**Provided passage:**
★ ★ ★
Before going through each step, I want to stress something. Throughout the interview, you are expected to lead the discussion from start to finish. Everything that we are going to discuss in the next sections assumes you are the one asking questions, making proposals, motivating your choices and defending your ideas. Treat the interviewer as if they are the PM in the team with you being the tech lead that is responsible for coming up with the design.

1. Functional Requirements and Scope - 5-7 minutes

One of the most important skills as an engineer is the ability to build things that bring value to customers. The way you do this is by gathering the information needed by asking relevant questions and making good assumptions.

Treat the interviewer as your product manager and don't be afraid to ask a lot of questions. The interviewer might answer straight-up or might pass the ball back to you in order to make an assumption. Pay attention to these moments, as it's a signal the interviewer expects you to make informed assumptions without having to ask for every detail.

This first step is where I see candidates dropping the ball a lot. They rush through this part, don't ask enough clarifying questions and end up designing the wrong system. Try to find out what the interviewer wants you to build, not what you think should be built. Also bear in mind that you won't have time to design a system with a complex feature set in 5o minutes, so start from a few simple requirements instead of trying to do everything.

Let's apply this to our problem of designing Facebook. To have an MVP (minimum viable product) it's safe to start with the following assumptions of what a user of the platform can do:

Post new content
View, like and comment on posts
Add friends
See the profile of any user, including their posts
See an aggregated timeline of your friends' posts (newsfeed)

Let's say this is a reasonable list of initial requirements. First, confirm with the interviewer that they make sense and afterward start asking more detailed questions, such as:

Interviewee: Can the posts have images and videos in them or just text?
Interviewer: Assume only text for now and we'll look at other media types later.
Interviewee: Can a user comment on another comment?
Interviewer: No, our system supports a single level of comments.
Interviewee: How are the posts in the newsfeed chosen?
Interviewer: The posts are the top most recent posts from the user's friends.
Interviewee: What happens when the user scrolls past the initial posts in their newsfeed?
Interviewer: The application should be able to load more posts.

These are just a few examples of the questions you might be asking. There are of course a lot more, but you don't want to spend 20 minutes on them. Think about what might impact your design and focus on those areas. You'll find that the interviewer wants to keep things simple at this point, so don't try to over-complicate things yourself because again, you won't have time for them.

2. Non-functional Requirements - 5 minutes

While still technically in the requirements part of the talk, I like to separate these two because the dynamic changes a bit. The biggest mistake I see people make here is making a lot of assumptions instead of asking questions. You don't know the characteristics of the system that the interviewer has in mind, so ask. I see a lot of folks assume the systems need to scale to billions of users when maybe the interviewer is thinking of a much smaller system.
★ ★ ★
**Given data:**

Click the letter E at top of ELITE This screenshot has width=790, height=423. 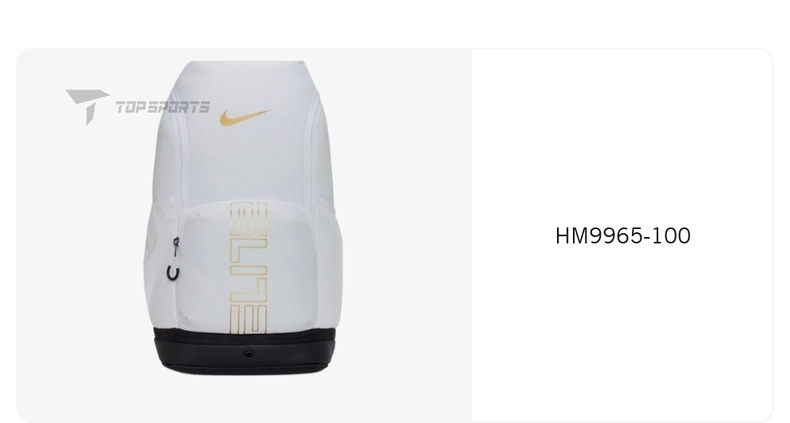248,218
★ ★ ★
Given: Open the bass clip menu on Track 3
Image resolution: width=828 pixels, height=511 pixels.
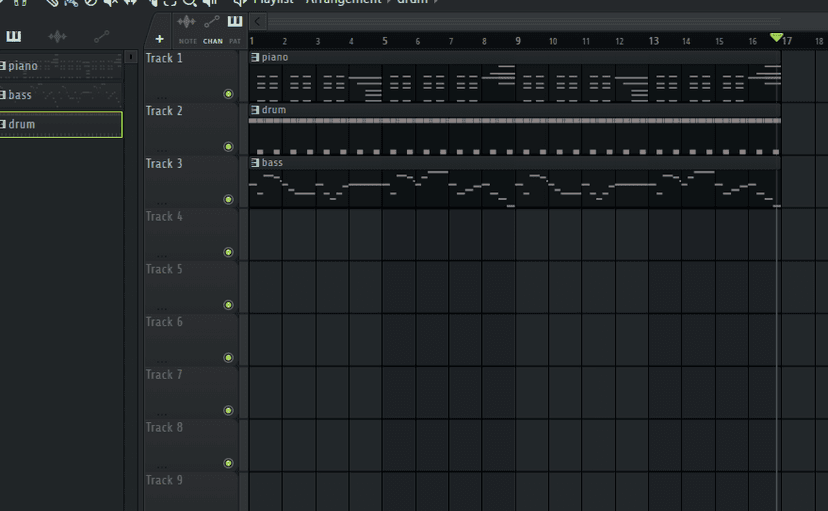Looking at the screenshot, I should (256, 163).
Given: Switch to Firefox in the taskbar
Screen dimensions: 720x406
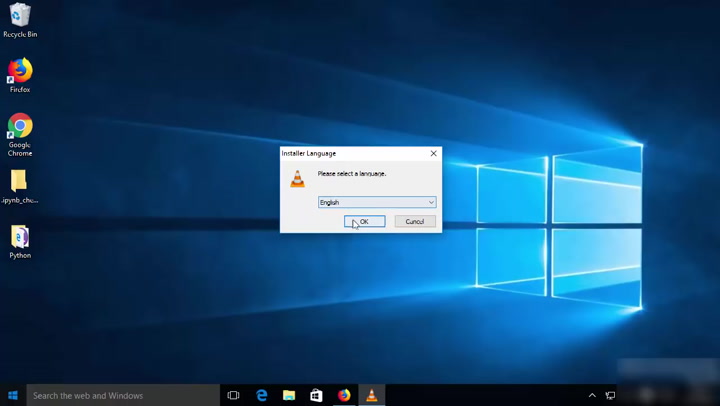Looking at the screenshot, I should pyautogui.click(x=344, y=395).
★ ★ ★
**Exercises to complete:**
**a)** In the system design interview guide, how many minutes does it allot to gathering functional requirements and scope?
**b)** Carry on the system design interview guide, picking up right after its last sentence.

**Responses by task:**
**a)** 5-7 minutes.

**b)**
In my opinion, there are a few universal questions that can help you get a clear picture of what you're needing to design.

Availability vs. Consistency. Assuming that network partitions are a given, find out what level of consistency does your application need to support. Often it's eventual consistency, but sometimes it might require strict consistency for some parts (payment services for example).
Number of users. You care about DAU (daily active users) or MAU (monthly active users).
Distribution of users. You might also care about the geographic distribution of users, if they're located in one or more regions around the world.
Traffic. Find out what is the expected volume of traffic (avg and peak). This is usually expressed in requests per second, minute or day.
Access pattern. Understand if the system is more read-heavy than write-heavy or vice-versa. It can drastically influence your design.
Data retention. It's usually good to know for how long you need to store the data in the system and what are the expectations in fetching older data sets.

Let's assume you asked these questions and the answer is that our system is eventually consistent, with 1B users around the world that produce 500k posts/min. Let's also assume that the read:write ratio is 10:1 and we need to store post data for at least 10 years.

In addition to these, we might ask some product questions for our specific use-case, such as:

Interviewee: How many friends does a user have on average?
Interviewer: 1000.
Interviewee: How many posts does the newsfeed display at a time?
Interviewer: 20.
Interviewee: How long till a new post from a friend appears in the user's newsfeed?
Interviewer: Between 1-10 minutes.
Interviewee: What is the maximum length of a post?
Interviewer: 1000 characters.

3. High-level Design - 15-20 minutes

This step is where you use all the information collected so far in terms of requirements to draft a proposal for the design of the system. Before going into this, I want to mention something that I see some candidates do, namely back-of-the-envelope calculations. I won't get into detail about the specifics, but here is an example of the thought process behind it.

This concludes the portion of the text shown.